Contouring sparse data in any mapping program can be challenging. We’ve found a few tools in the RockWorks15 to be particularly helpful when creating contour maps of sparse groundwater elevation data.
First, let’s take a look at a contour map created using the EZ-Map tool in the RockWorks Utilities.
The EZ-Map tool uses simple triangulation to create contours. For some data sets, this may be all you need to create a reasonable looking map. However, it will often be necessary to create grid-based maps with smoother contour lines that extend to the edge of the project. Note the increase in the groundwater elevation on the eastern edge of the map. This is something that can be resolved by switching to a grid-based map. We’ll explore grid-based mapping tools next.
Here is a map created using the default Inverse Distance Weighting settings. I should note that I had both the “Smoothing” and “High-Fidelity” options turned on during grid creation.

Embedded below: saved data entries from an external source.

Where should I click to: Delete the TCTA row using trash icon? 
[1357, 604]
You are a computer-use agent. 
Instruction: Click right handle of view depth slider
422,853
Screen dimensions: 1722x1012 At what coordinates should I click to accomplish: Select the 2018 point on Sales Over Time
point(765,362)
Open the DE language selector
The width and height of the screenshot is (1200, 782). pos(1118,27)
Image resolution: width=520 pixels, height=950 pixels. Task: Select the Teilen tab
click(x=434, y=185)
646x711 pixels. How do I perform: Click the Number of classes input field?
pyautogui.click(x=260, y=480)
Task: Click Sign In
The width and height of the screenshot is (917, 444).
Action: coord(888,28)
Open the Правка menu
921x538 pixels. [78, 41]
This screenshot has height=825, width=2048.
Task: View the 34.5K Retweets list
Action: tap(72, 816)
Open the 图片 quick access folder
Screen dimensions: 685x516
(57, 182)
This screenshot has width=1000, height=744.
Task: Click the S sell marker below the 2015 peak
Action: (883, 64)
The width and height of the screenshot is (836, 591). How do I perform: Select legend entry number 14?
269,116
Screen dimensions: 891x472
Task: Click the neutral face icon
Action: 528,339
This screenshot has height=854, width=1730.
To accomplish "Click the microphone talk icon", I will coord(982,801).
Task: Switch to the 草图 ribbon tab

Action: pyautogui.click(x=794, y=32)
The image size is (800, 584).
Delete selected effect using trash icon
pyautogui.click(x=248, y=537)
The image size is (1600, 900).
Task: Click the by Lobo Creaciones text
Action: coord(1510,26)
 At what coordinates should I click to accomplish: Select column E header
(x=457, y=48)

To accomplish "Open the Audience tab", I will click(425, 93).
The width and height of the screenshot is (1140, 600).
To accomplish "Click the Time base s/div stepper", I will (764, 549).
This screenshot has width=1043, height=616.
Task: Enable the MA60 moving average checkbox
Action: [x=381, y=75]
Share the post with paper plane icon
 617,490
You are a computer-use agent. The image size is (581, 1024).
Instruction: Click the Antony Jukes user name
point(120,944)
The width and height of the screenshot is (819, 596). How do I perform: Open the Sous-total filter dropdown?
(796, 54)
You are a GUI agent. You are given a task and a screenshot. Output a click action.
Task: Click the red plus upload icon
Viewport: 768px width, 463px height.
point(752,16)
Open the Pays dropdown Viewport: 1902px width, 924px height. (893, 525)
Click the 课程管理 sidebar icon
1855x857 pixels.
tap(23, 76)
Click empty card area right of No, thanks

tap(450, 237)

The “bull’s eyes” that you see around the high and low points in the map are typical of the Inverse Distance interpolation method. One way to resolve this is to decrease the number of points used during interpolation.
To do this, change the Number of Points used for the Inverse Distance Algorithm from 8 (the default setting) to 4 (which is more appropriate for a data set of this size).
Here is a map created with the modified “Number of Points” value:
The bull’s eye effect has been muted somewhat, but notice that the contours don’t honor the data extremely well. Let’s move on to Kriging.
In the map below, I let the RockWorks program choose the appropriate variogram settings. With Kriging especially, which can create fairly blocky models, I highly recommend that you turn on both the grid “Smoothing” and “High-Fidelity” options when
creating a contour map.
This may be a little bit more to your liking, but the general groundwater flow direction could still be better represented along the borders of the map. Just to cover all of our
bases, here is another map created using Triangulation gridding. Unfortunately, there are some problems with edge effects in the resulting map as well.
None of these are really doing it for me. At this point, I think that a lot of people would probably resort to hand drawing their contour maps, or adding additional control points to the data set to force the contours into the shape they have in mind. Before you resort to these tedious and time-consuming options, I would recommend you look at the Densify and Polyenhancement options available in RockWorks15.
Here is a diagram showing the contour maps created with the Inverse Distance interpolation algorithm, with and without Densify turned on. As you can see, the densification process (which adds additional control points to the data set before
interpolation using triangulation) straightens out the contour lines quite a bit.
I did the same test using the Kriging algorithm and got the following results.
Last but not least, here is a contour map created with the Polyenhancement option turned on. When this option is activated, the program fits the data to a polynomial surface and then warps that surface to honor the data points (in this case, I choose a 2nd order polynomial surface). I think I have my map!
In real life, I’ve found first, second and third order polynomials useful when creating groundwater contour maps. If the groundwater flow direction is fairly constant through the area, go with a 1st order polynomial (which is a planar surface). If it is variable because of topography or a feature such as a river or stream, then a 2nd or 3rd order polynomial is the way to go.